| Written problem |
Reproduce the stretch of entries below, from their very start through the line that contains "Looking at the screenshot, I should 605,260.", character for character. Include both ends.

(Stored entries)
************

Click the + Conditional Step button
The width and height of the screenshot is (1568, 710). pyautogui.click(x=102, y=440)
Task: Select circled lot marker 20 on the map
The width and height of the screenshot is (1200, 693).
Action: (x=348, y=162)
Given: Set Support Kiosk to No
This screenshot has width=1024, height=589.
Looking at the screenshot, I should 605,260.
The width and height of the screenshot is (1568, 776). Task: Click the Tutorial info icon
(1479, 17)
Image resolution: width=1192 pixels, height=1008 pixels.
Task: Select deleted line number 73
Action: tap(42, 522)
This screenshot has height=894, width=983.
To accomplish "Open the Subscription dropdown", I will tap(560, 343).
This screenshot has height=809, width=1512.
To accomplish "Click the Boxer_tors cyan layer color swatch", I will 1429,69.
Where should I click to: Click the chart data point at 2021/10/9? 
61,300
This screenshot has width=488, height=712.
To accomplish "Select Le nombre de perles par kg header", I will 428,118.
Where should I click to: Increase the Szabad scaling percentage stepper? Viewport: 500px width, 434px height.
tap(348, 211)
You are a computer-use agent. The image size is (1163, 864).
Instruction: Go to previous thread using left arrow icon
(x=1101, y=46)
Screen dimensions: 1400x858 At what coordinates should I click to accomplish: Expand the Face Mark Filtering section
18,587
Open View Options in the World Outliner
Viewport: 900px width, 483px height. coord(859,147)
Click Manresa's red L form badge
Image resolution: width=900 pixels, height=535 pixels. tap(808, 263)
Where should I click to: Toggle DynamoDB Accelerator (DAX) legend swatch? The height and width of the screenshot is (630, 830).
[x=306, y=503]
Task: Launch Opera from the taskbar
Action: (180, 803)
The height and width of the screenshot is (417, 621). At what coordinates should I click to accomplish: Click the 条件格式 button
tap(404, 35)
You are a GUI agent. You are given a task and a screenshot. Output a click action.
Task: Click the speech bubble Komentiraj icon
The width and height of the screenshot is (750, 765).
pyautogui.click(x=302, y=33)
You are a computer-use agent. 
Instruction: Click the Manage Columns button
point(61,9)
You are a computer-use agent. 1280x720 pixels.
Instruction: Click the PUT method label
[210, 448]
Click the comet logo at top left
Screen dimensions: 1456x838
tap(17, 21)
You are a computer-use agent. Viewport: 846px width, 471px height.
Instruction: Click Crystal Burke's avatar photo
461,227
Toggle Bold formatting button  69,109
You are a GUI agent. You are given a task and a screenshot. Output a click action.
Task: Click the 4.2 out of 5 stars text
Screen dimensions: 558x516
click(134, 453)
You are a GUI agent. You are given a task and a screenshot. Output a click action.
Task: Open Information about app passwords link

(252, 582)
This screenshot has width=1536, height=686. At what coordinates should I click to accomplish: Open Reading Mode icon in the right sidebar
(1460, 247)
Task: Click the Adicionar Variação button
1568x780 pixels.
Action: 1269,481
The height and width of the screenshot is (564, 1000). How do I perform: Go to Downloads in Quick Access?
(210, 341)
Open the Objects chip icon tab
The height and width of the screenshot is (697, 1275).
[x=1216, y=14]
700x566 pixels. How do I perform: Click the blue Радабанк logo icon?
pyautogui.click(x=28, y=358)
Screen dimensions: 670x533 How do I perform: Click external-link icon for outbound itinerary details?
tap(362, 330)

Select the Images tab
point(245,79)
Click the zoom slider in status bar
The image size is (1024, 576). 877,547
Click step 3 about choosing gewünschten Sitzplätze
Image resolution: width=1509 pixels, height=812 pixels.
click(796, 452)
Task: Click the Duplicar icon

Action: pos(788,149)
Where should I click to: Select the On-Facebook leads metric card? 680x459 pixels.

************

| The response |
Click the + Conditional Step button
The width and height of the screenshot is (1568, 710). pyautogui.click(x=102, y=440)
Task: Select circled lot marker 20 on the map
The width and height of the screenshot is (1200, 693).
Action: (x=348, y=162)
Given: Set Support Kiosk to No
This screenshot has width=1024, height=589.
Looking at the screenshot, I should 605,260.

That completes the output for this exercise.